=== Document text ===

Question

if alpha and beta are the zeroes of polynomial 2x^2-7x+3.find the value of 1/alpha+1/beta​

Answer 1

Solution :

We have quadratic polynomial p(x) = 2x² - 7x + 3 & as zero of the polynomial p(x) = 0;

$\longrightarrow\sf{2x^{2} - 7x + 3=0}\\\\\longrightarrow\sf{2x^{2} - 6x - x +3=0}\\\\\longrightarrow\sf{2x(x-3) -1(x-3)=0}\\\\\longrightarrow\sf{(x-3)(2x-1)=0}\\\\\longrightarrow\sf{x-3=0\:\:\:Or\:\:\:2x-1=0}\\\\\longrightarrow\sf{x=3\:\:\:Or\:\:\:2x=1}\\\\\longrightarrow\bf{x=3\:\:\:Or\:\:\:x=1/2}$

∴ α = 3 & β = 1/2 are the two zeroes of the given polynomial.

As we know that given polynomial compared with ax² + bx + c;

• a = 2
• b = -7
• c = 3

$\underline{\mathcal{SUM\:OF\:THE\:ZEROES\::}}$

$\mapsto\sf{\alpha +\beta =\dfrac{-b}{a} =\bigg\lgroup \dfrac{Coefficient\:of\:x}{Coefficient\:of\:x^{2}} \bigg\rgroup }\\\\\\\mapsto\sf{3 + \dfrac{1}{2} }\\\\\\\mapsto\sf{\dfrac{6+1}{2} }\\\\\\\mapsto\bf{\dfrac{7}{2} }$

$\underline{\mathcal{PRODUCT\:OF\:THE\:ZEROES\::}}$

$\mapsto\sf{\alpha\times \beta =\dfrac{c}{a} =\bigg\lgroup \dfrac{Constant\:term}{Coefficient\:of\:x^{2}} \bigg\rgroup }\\\\\\\mapsto\sf{3 \times \dfrac{1}{2} }\\\\\\\mapsto\bf{\dfrac{3}{2}}$

Now;

$\longrightarrow\sf{\dfrac{1}{\alpha } +\dfrac{1}{\beta } }\\\\\\\longrightarrow\sf{\dfrac{\beta +\alpha }{\alpha \beta } }\\\\\\\longrightarrow\sf{\dfrac{\alpha +\beta }{\alpha \beta }}\\\\\\\longrightarrow\sf{\dfrac{7/2}{3/2} }\\\\\\\longrightarrow\sf{\dfrac{7}{\cancel{2}} \times \dfrac{\cancel{2}}{3} }\\\\\\\longrightarrow\boxed{\bf{\dfrac{7}{3} }}}$

Thus;

The value of 1/α + 1/β will be 7/3 .

=== Raw data ===

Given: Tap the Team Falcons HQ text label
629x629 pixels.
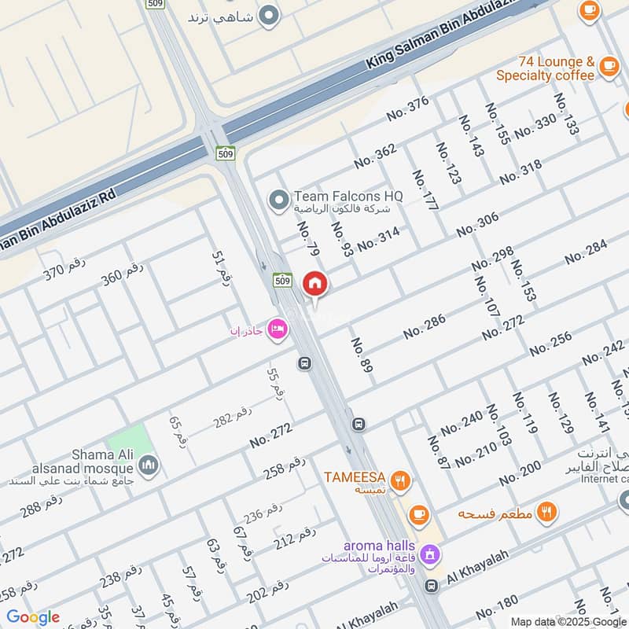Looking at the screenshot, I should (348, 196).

===
=== Raw data ===

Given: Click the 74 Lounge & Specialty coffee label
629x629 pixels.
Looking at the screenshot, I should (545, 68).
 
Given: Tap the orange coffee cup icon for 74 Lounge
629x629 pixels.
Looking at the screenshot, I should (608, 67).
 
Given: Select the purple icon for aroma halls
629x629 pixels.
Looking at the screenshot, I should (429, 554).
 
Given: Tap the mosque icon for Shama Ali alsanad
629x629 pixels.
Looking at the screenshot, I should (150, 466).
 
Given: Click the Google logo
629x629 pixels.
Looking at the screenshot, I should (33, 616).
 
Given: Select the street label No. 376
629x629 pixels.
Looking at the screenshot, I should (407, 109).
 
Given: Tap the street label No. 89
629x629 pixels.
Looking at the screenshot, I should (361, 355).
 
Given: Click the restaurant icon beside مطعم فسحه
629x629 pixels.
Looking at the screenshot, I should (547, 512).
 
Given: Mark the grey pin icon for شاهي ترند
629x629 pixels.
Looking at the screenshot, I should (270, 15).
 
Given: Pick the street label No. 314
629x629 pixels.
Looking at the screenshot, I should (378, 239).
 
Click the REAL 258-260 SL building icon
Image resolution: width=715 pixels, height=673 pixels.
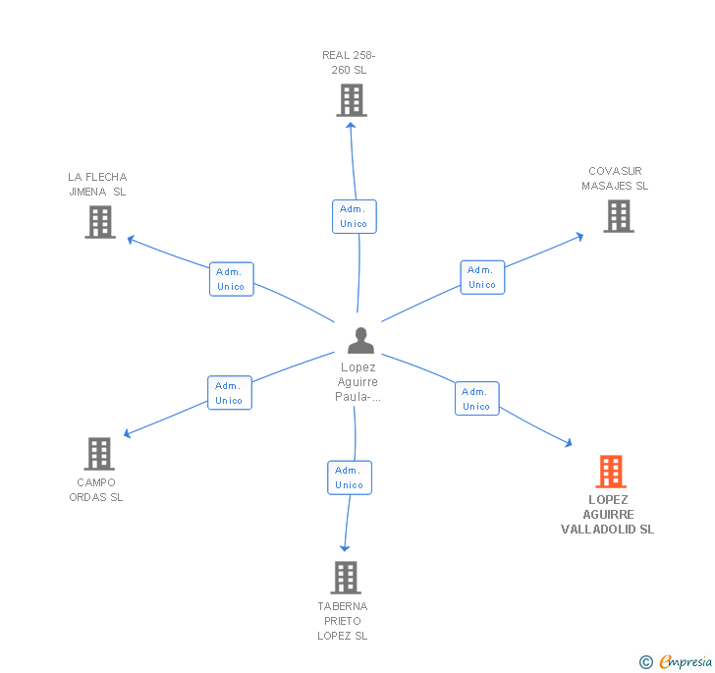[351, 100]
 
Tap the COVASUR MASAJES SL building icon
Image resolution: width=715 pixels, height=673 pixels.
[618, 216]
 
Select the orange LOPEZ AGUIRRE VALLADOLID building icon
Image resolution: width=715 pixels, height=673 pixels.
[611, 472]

===
=== Raw data ===

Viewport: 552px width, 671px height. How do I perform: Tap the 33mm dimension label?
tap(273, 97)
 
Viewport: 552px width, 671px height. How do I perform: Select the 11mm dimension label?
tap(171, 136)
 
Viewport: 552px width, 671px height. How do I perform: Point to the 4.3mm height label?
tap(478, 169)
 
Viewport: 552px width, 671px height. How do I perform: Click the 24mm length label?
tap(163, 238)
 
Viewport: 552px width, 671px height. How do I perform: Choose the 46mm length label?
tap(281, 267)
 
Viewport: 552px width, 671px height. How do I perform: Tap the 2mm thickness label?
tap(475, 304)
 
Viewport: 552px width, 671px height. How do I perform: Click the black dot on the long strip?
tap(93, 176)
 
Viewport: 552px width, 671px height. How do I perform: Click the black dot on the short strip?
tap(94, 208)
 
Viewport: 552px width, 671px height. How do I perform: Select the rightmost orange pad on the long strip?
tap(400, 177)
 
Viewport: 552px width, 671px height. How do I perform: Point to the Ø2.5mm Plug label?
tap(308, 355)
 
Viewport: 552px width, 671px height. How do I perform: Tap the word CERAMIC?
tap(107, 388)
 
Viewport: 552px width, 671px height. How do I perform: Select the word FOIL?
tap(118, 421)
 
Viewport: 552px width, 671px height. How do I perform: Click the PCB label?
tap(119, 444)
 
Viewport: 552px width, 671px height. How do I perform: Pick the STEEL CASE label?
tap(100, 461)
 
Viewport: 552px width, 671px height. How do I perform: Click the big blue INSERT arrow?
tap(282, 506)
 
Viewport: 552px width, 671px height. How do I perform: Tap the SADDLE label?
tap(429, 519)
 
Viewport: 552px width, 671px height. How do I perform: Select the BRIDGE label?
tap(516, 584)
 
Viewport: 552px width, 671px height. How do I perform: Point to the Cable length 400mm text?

===

Objectives
a - In the polynomial solution, what value does 1/α + 1/β come out to?
b - Quote the polynomial solution from "if alpha and" to "the given polynomial.".
c - Put this sentence from the polynomial solution into French: "∴ α = 3 & β = 1/2 are the two zeroes of the given polynomial."

Answers to each task
a - 7/3

b -
if alpha and beta are the zeroes of polynomial 2x^2-7x+3.find the value of 1/alpha+1/beta​

Answer 1

Solution :

We have quadratic polynomial p(x) = 2x² - 7x + 3 & as zero of the polynomial p(x) = 0;

$\longrightarrow\sf{2x^{2} - 7x + 3=0}\\\\\longrightarrow\sf{2x^{2} - 6x - x +3=0}\\\\\longrightarrow\sf{2x(x-3) -1(x-3)=0}\\\\\longrightarrow\sf{(x-3)(2x-1)=0}\\\\\longrightarrow\sf{x-3=0\:\:\:Or\:\:\:2x-1=0}\\\\\longrightarrow\sf{x=3\:\:\:Or\:\:\:2x=1}\\\\\longrightarrow\bf{x=3\:\:\:Or\:\:\:x=1/2}$

∴ α = 3 & β = 1/2 are the two zeroes of the given polynomial.

c - ∴ α = 3 et β = 1/2 sont les deux zéros du polynôme donné.